-- Opening Marker --
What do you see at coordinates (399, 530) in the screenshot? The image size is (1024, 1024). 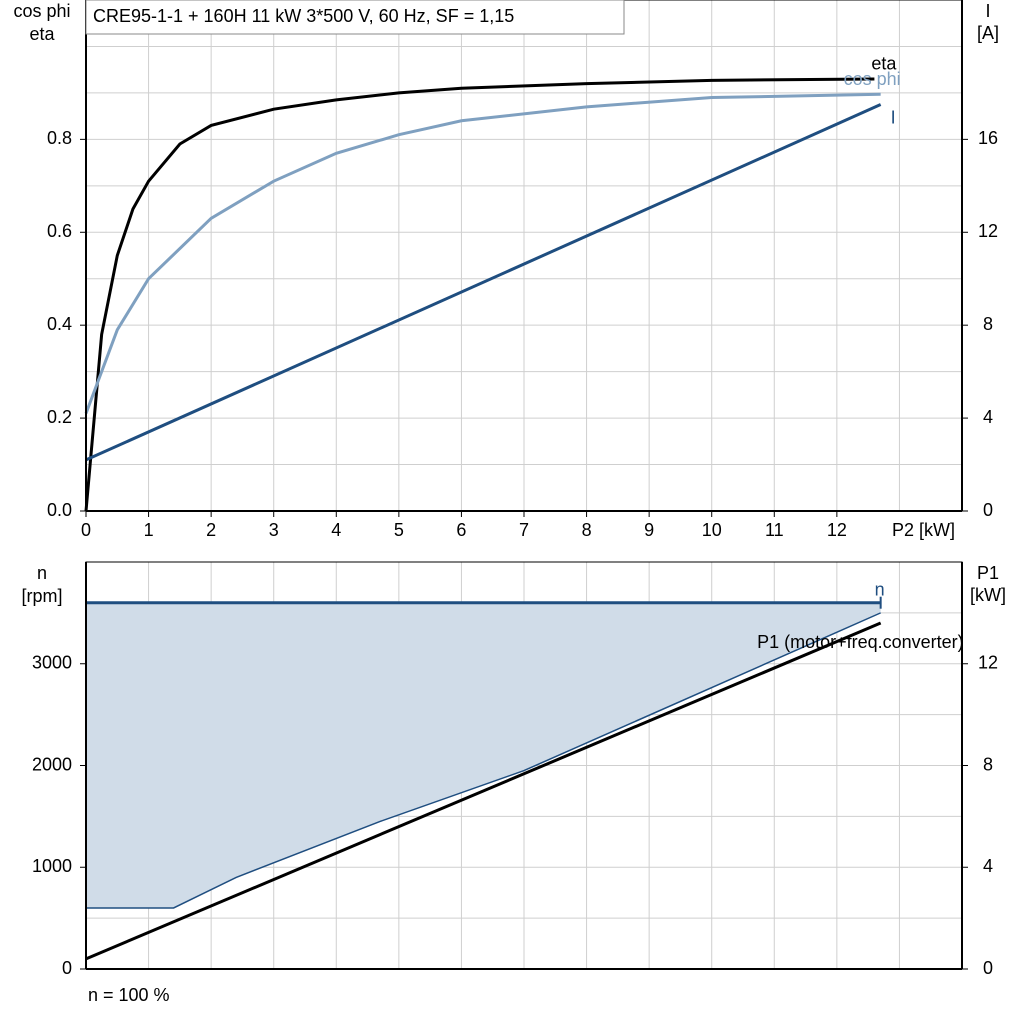 I see `x-tick-label: 5` at bounding box center [399, 530].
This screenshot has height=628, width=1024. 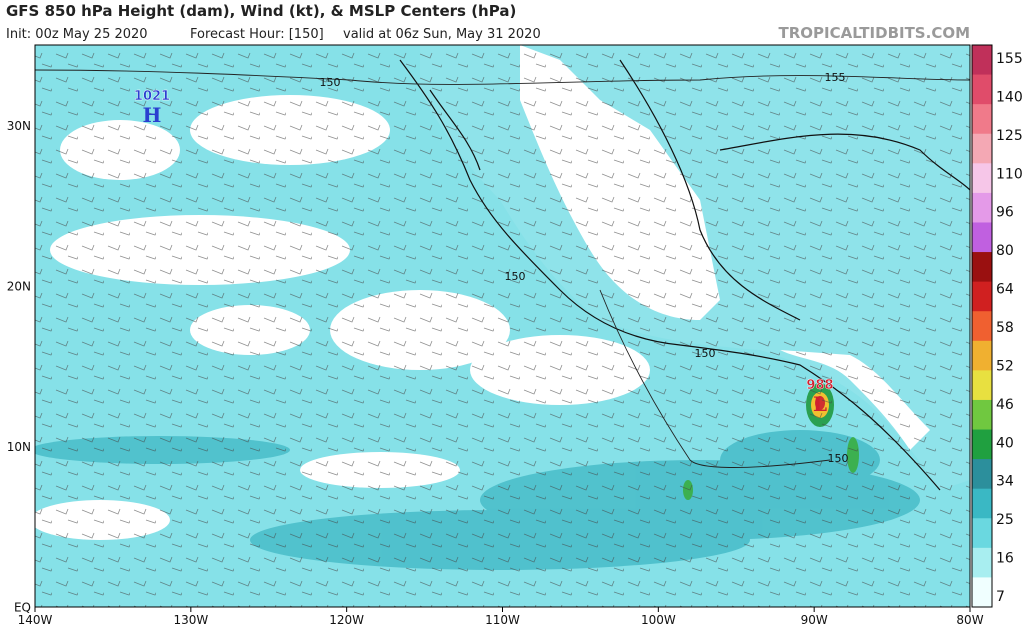 I want to click on brand: TROPICALTIDBITS.COM, so click(x=875, y=33).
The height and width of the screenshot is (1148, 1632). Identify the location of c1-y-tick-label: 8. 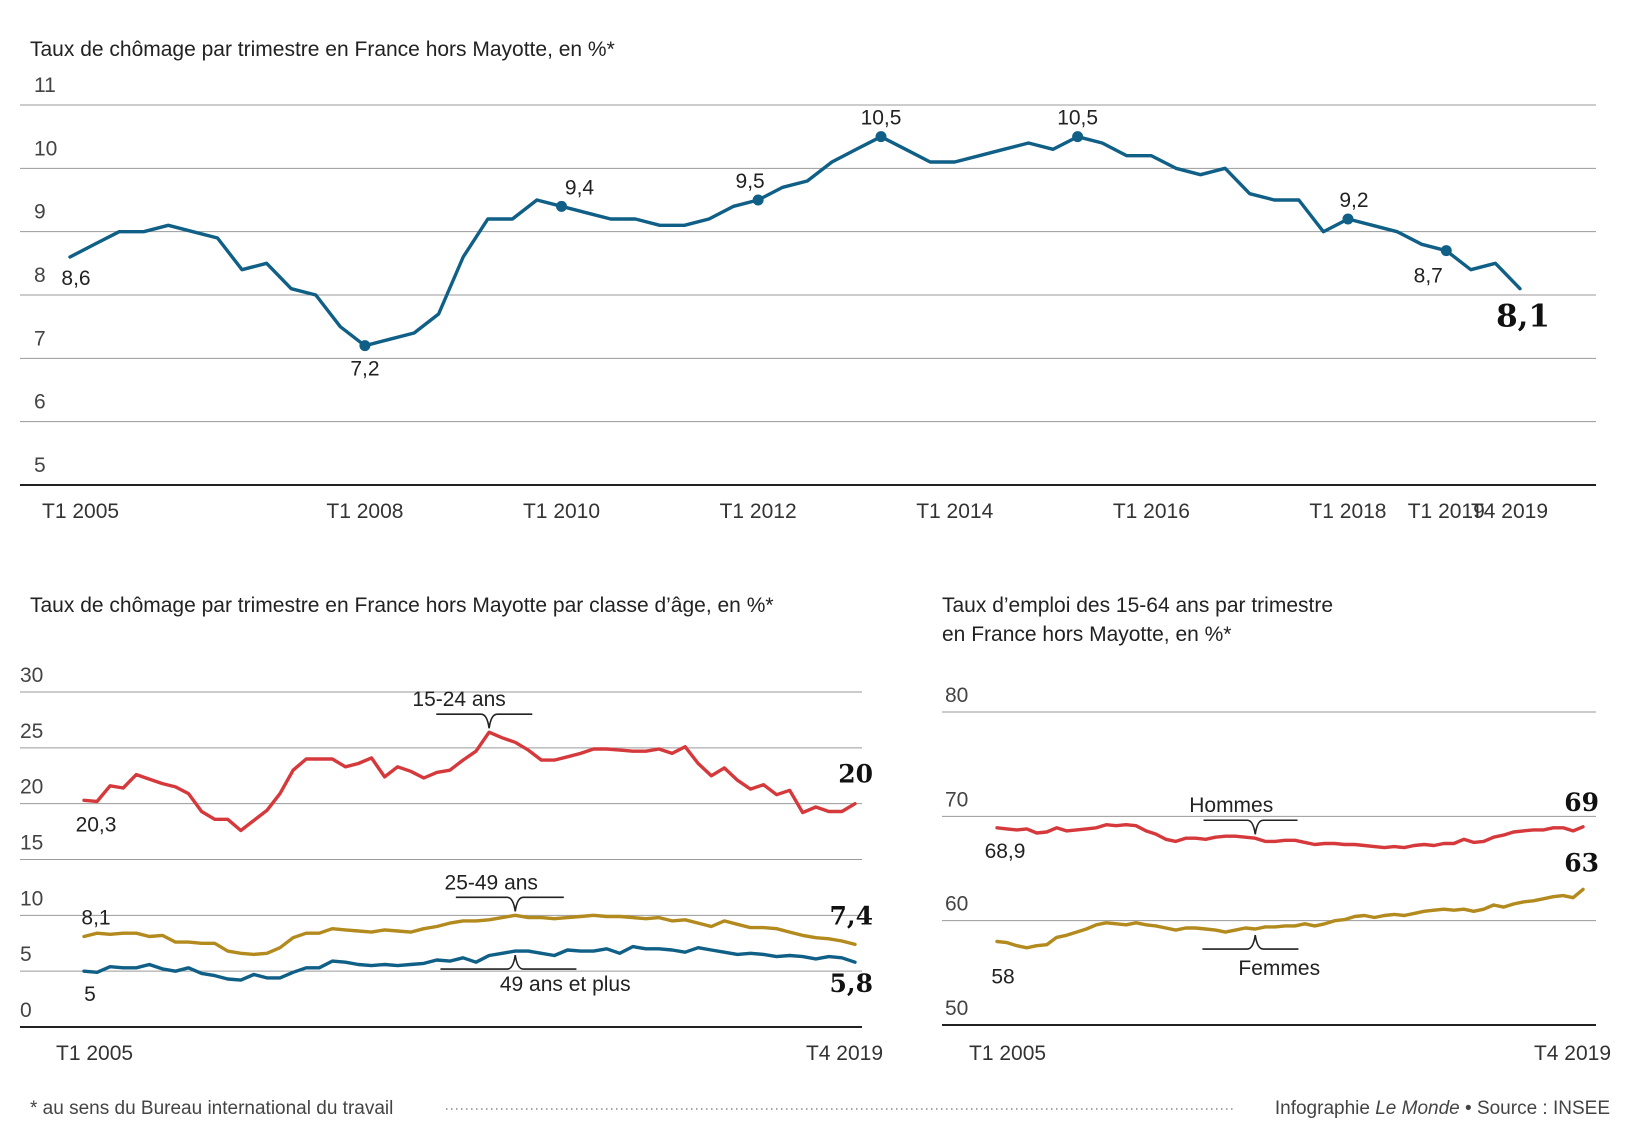
(40, 276).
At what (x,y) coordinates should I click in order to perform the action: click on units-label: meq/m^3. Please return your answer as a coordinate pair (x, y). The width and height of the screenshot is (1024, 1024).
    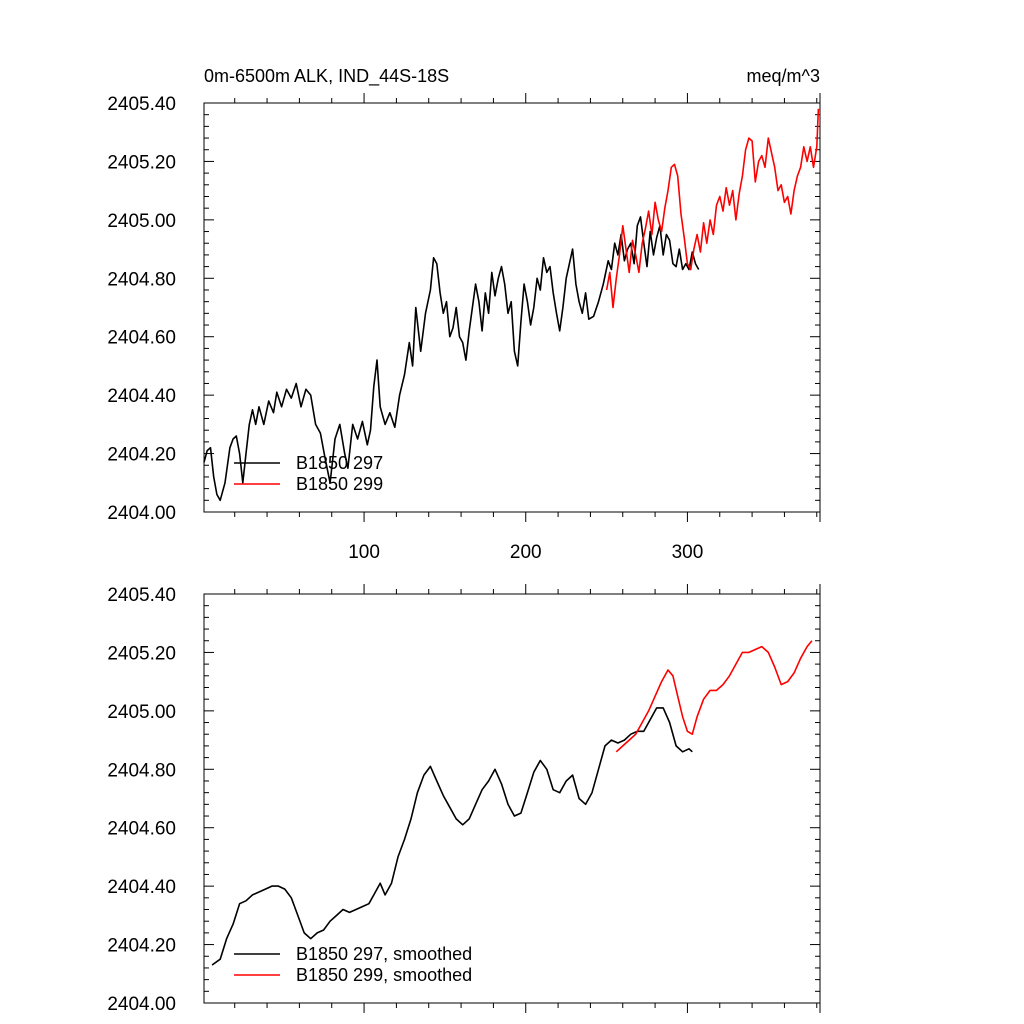
    Looking at the image, I should click on (784, 76).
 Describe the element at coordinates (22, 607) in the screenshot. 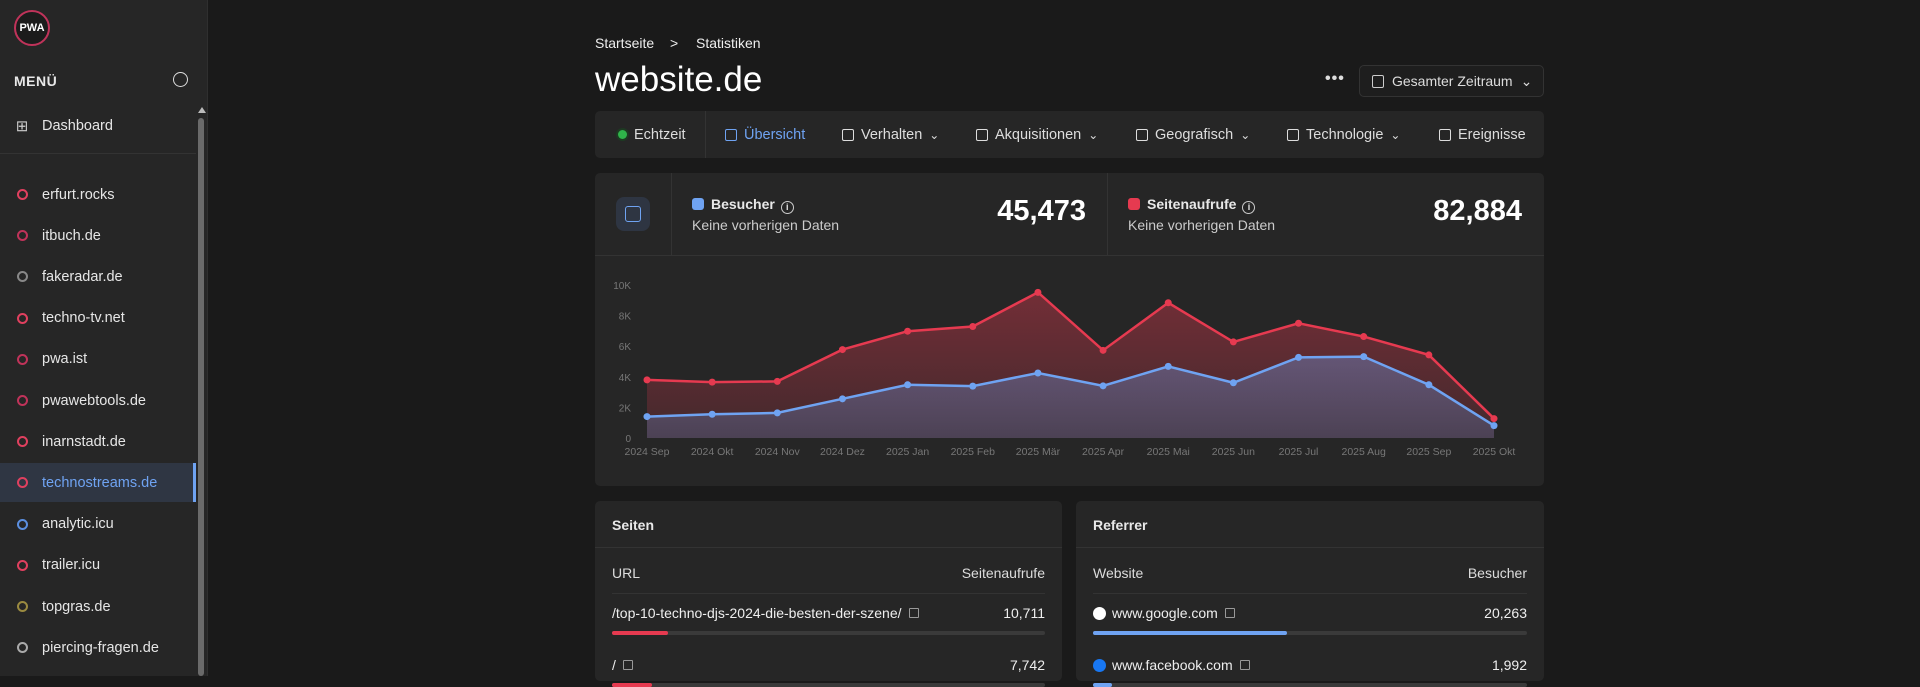

I see `grass-icon` at that location.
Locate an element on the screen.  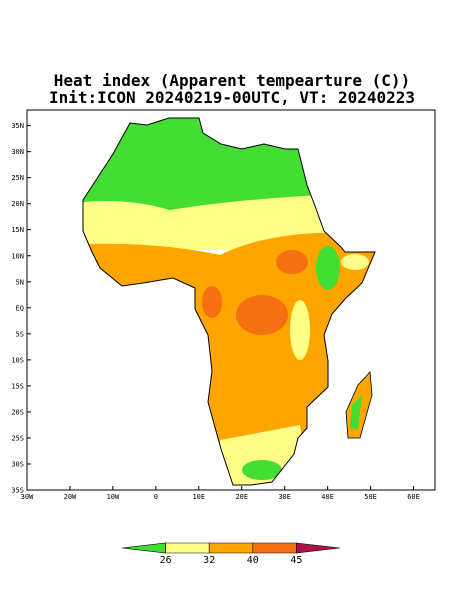
x-tick-label: 20W is located at coordinates (70, 497).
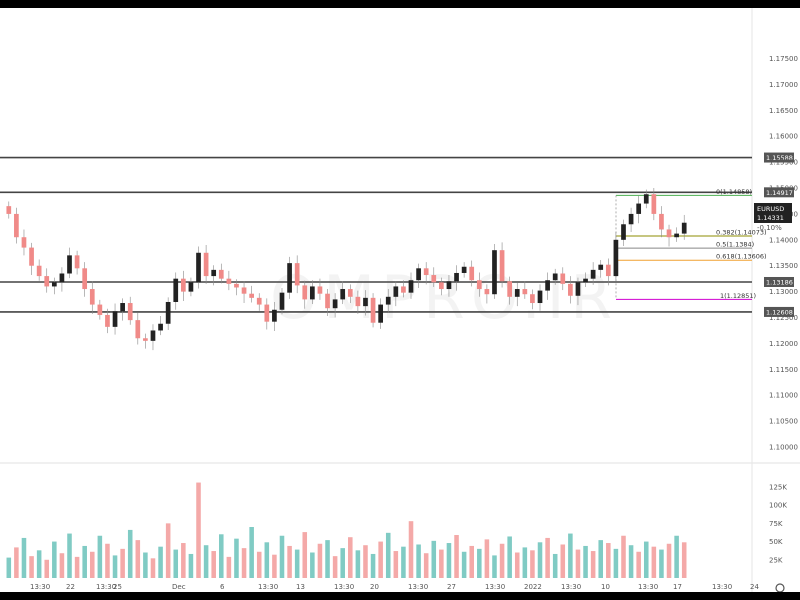 This screenshot has width=800, height=600. Describe the element at coordinates (776, 542) in the screenshot. I see `volume-tick-label: 50K` at that location.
-- Closing Marker --
Please change "Identify the location of" to "Find the position of" in the stretch from the line containing "The height and" through the end of the listing, and reproduce that stretch with everything else unchanged. Leave the pictures out of your answer.

* Written answer
The height and width of the screenshot is (1148, 1632). Find the position of c1-y-tick-label: 8. 
(40, 276).
At what (x,y) coordinates should I click in order to perform the action: click on units-label: meq/m^3. Please return your answer as a coordinate pair (x, y). The width and height of the screenshot is (1024, 1024).
    Looking at the image, I should click on (784, 76).
 Describe the element at coordinates (22, 607) in the screenshot. 

I see `grass-icon` at that location.
Locate an element on the screen.  
x-tick-label: 20W is located at coordinates (70, 497).
 This screenshot has width=800, height=600. Describe the element at coordinates (776, 542) in the screenshot. I see `volume-tick-label: 50K` at that location.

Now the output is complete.